Children are the worst hit in the outbreak of meningitis in Zamfara State as hospitals and health care centres in the state struggle to keep up with the rising number of cases.
In the centres our correspondent visited on Saturday in the state capital, Gusau, several meningitis patients, especially children, lay on bare floors outside the premises of hospital wards, which have run out of bed-spaces.
Several health workers told SUNDAY PUNCH that the primary health centres in the state were overwhelmed due to the outbreak, noting that cases have continued to rise owing to a combination of factors, including the lack of bed spaces at the centres and general hospitals, lack of facilities and shortage of medical personnel to handle the outbreak in the state.
At the Shehu Shagari Primary Health Care centre, visited by our correspondent, many children were seen writhing in pain.
Health workers said they were overwhelmed by the number of patients they had to treat daily.
At one of the hallways opposite the filled meningitis ward, a number of children aged between 10 and 13 lay motionless, surrounded by their worried loved ones who called out to hospital staff to attend to the patients. About an hour later, one of the health attendants came to administer treatment on two children gasping for breath.

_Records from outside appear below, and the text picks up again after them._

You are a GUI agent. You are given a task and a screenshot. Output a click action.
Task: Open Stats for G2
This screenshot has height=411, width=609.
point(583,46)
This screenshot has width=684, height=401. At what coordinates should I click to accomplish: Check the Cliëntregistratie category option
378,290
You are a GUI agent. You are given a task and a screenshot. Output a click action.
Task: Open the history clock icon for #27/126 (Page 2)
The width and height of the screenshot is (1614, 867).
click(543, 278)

Our correspondent gathered that two children had died the previous day, adding to the number of deaths recorded in the hospital, which had only three doctors to attend to the patients.
The doctor in charge of the hospital, Dr. Bashir Ali, was seen attending to different patients as he could hardly stay in one ward.

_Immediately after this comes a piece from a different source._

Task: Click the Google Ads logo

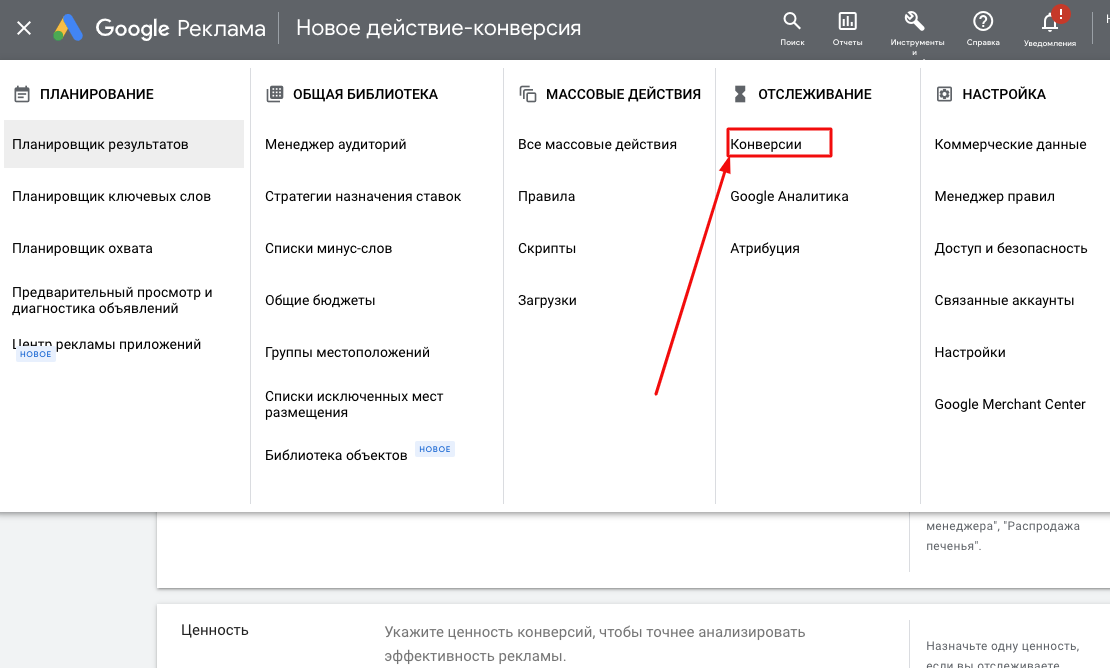Action: [x=68, y=28]
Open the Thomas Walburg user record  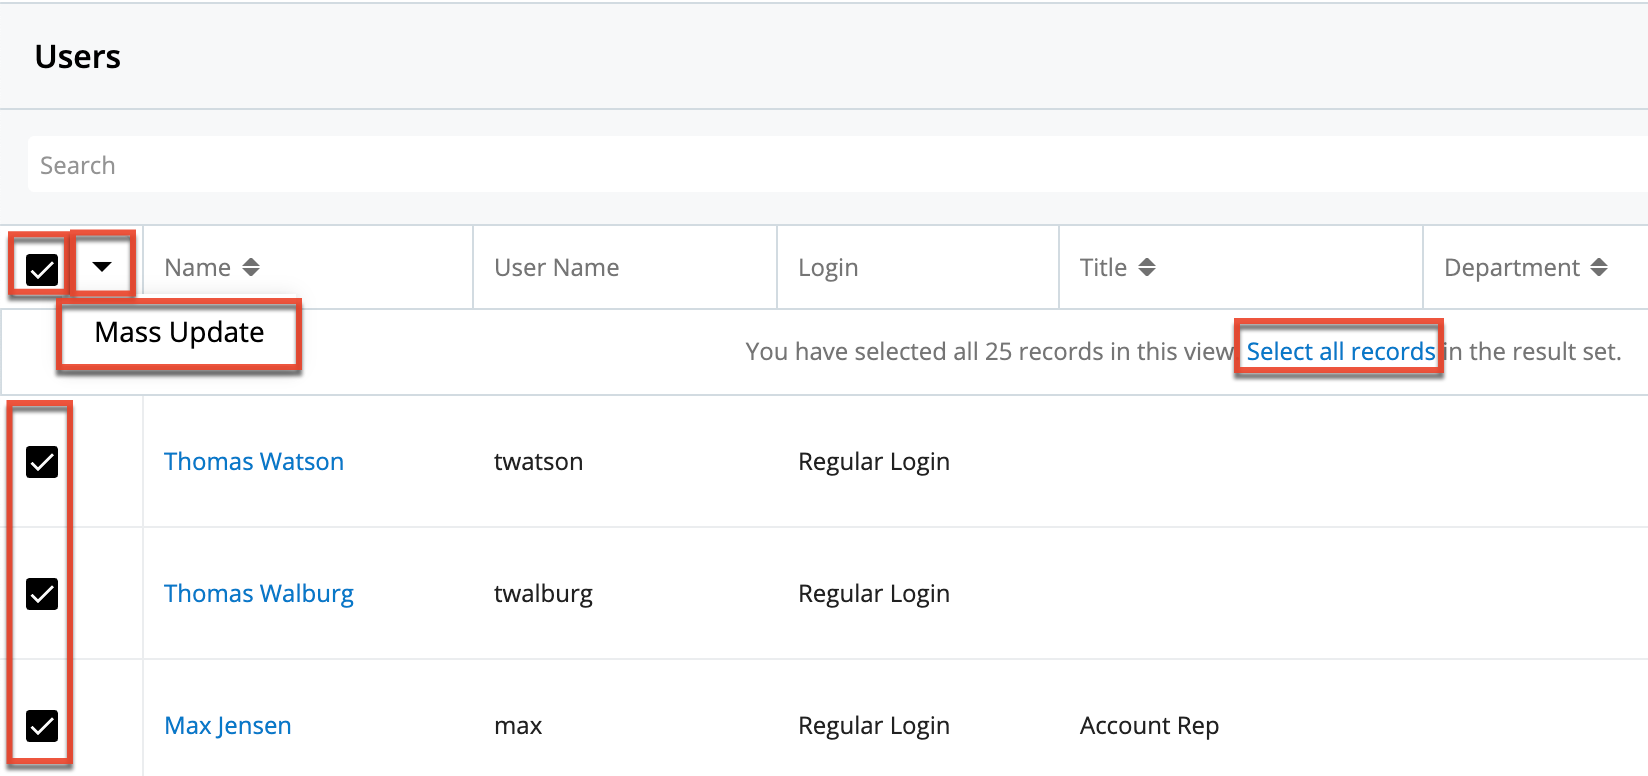click(259, 594)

“I cannot speak to you on the issue without an authorisation from the state ministry of health to do so. The directive has to come from the director of public health,” Ali told SUNDAY PUNCH.
However, one of the health workers in the hospital said the number of cases and deaths had risen in the last three weeks.

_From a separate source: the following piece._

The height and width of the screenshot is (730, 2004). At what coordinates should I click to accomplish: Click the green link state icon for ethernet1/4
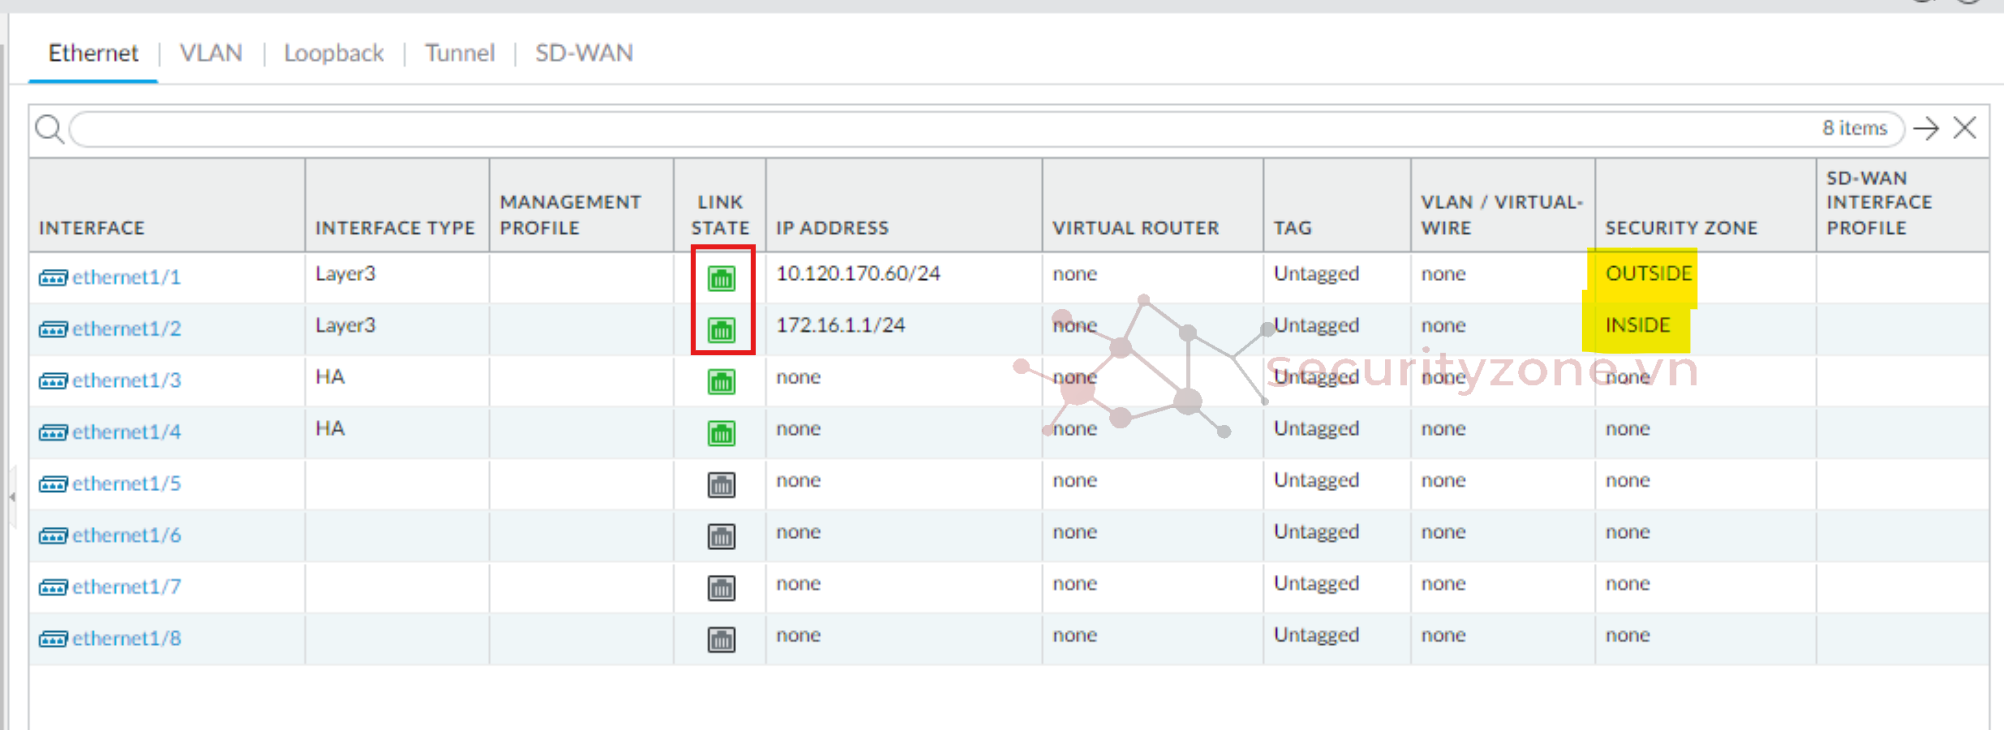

At the Shehu Shagari Hospital, hundreds of children were being given vaccination for the disease. One of the nurses administering the vaccination said the vaccines were donated by the World Health Organisation only a few days ago.
Similarly, in the PHC in Kwanta, Gusau, there was no bed-space for patients as some were seen in the hallways outside the wards.
Our correspondent also gathered that, unlike Shehu Shagari Hospital, the health centre had no vaccine supplies.
The doctor at the centre explained that they did not have enough bed-spaces and could not cope with the number of patients.
The doctor noted that the lack of facilities and laboratory at the centre meant they had to rely on guesswork and symptoms to determine if the patients were suffering from meningitis or not.
“We are overwhelmed. As you can see, we don’t have any more bed-space. We are still awaiting the results of the samples we sent to the ministry of health,” he said.
It was the same scenario at the PHC, Damba, in Gusau.
Over 200 persons, mostly children, have been killed by meningitis in the state.
When contacted, the Secretary to the State Government, Prof. Abdullahi Shinkafi, who is also the Chairman of the Committee on the Prevention and Control of Meningitis in the state, told SUNDAY PUNCH that he could not give accurate figures on the casualties immediately.
“We will be having a technical review meeting later. Please call me later,” he said.